- Data for the task:
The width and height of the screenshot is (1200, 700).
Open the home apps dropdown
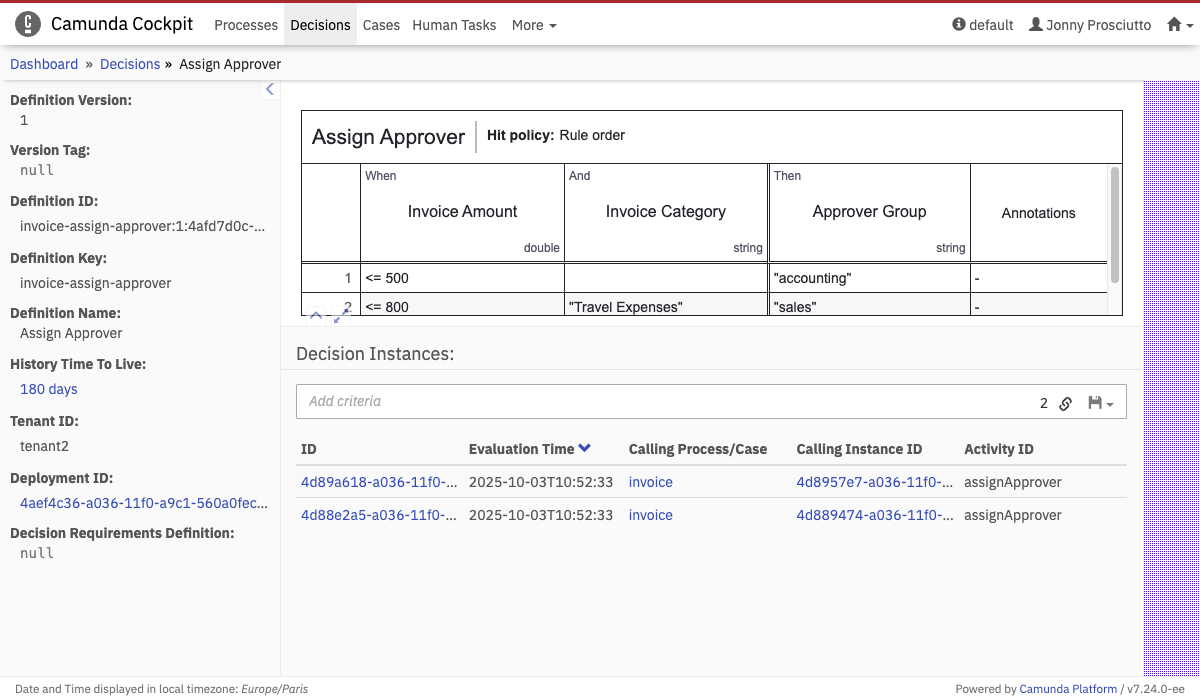coord(1180,25)
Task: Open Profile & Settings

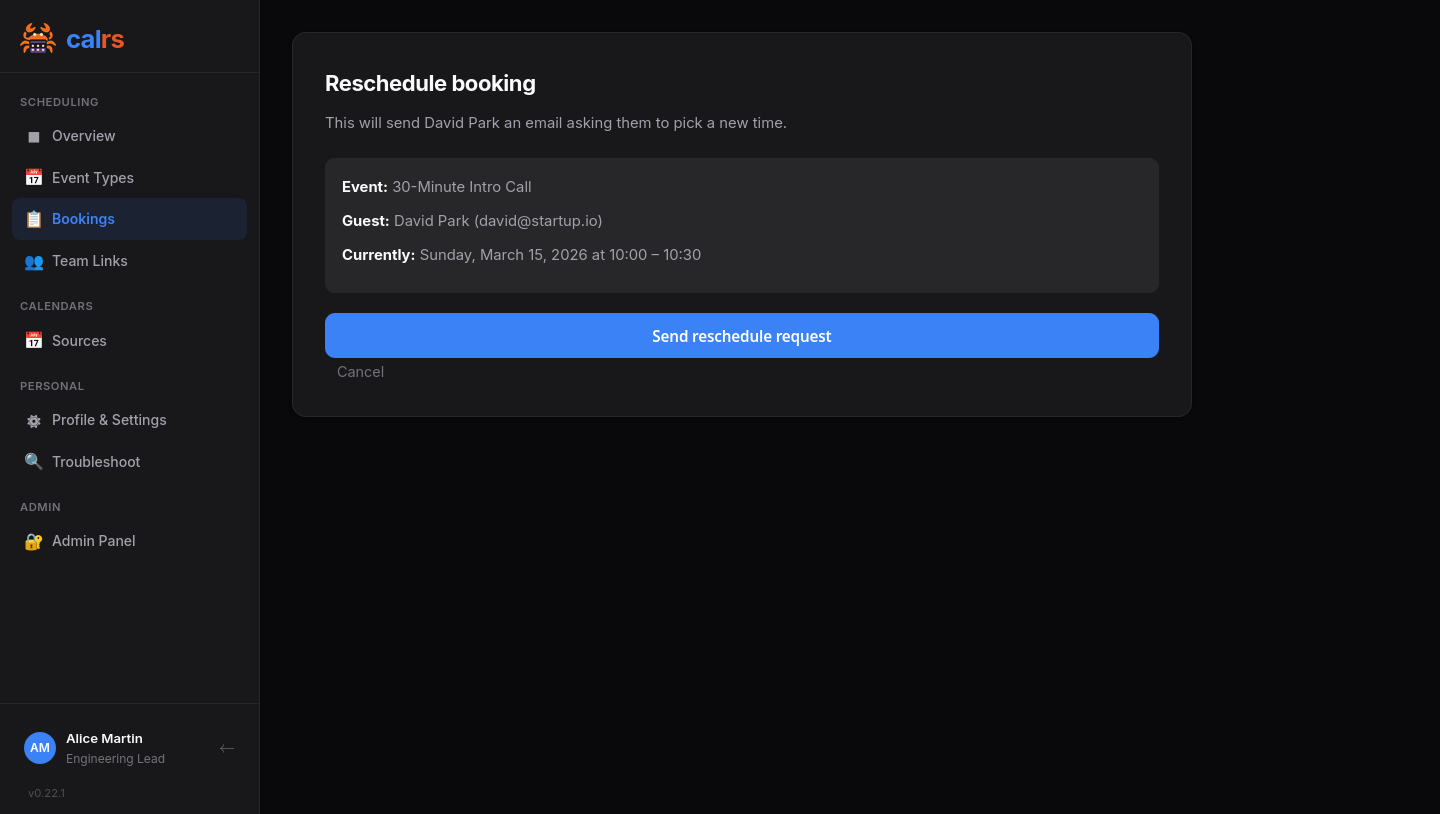Action: click(109, 420)
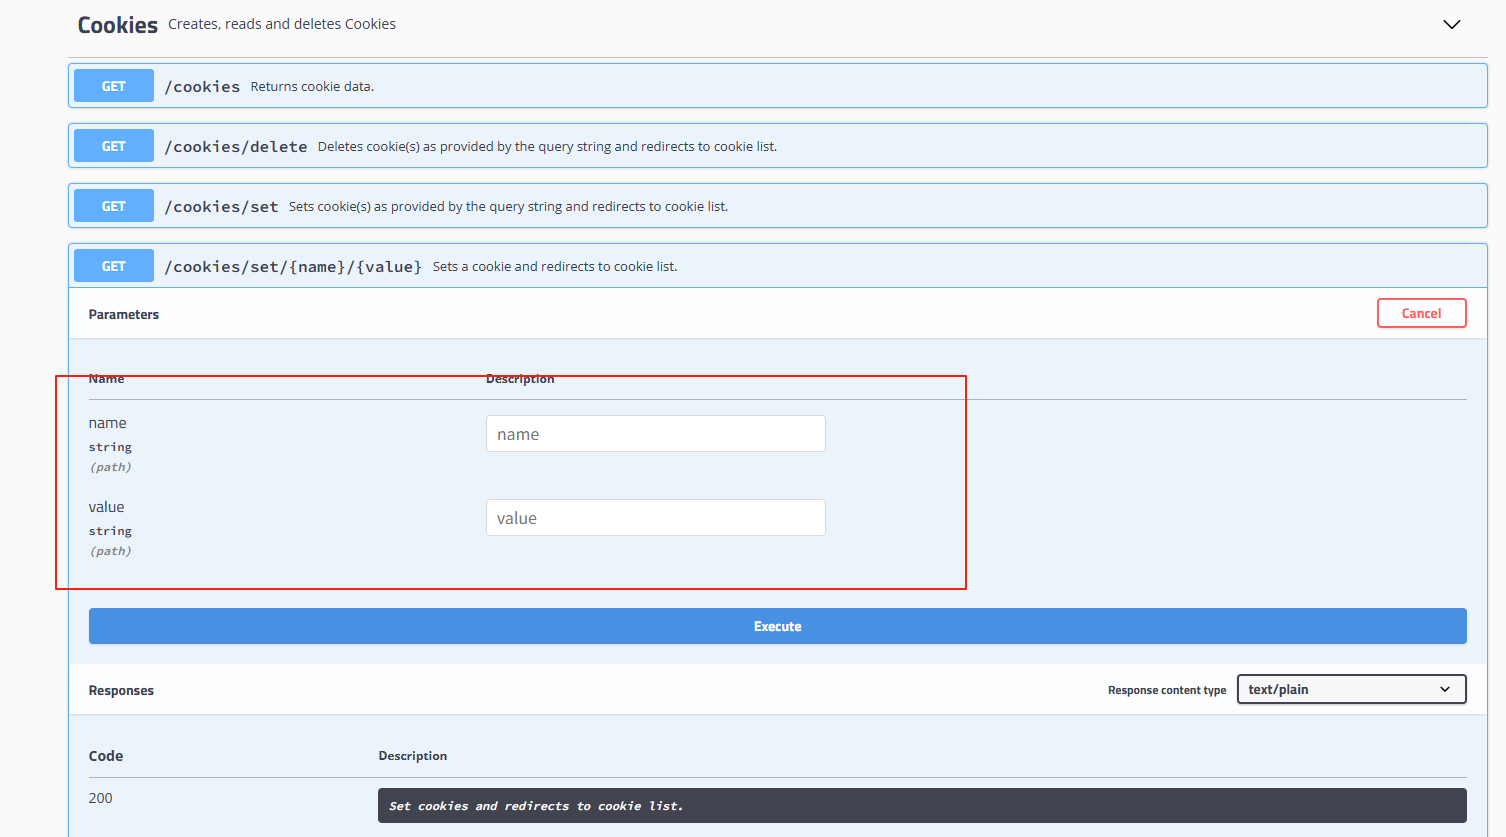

- Assigned task: The records above, copied word for word without the pictures, are what should be output.

- Written answer:
The width and height of the screenshot is (1200, 700).
Open the home apps dropdown
coord(1180,25)
Task: Open Profile & Settings

Action: click(109, 420)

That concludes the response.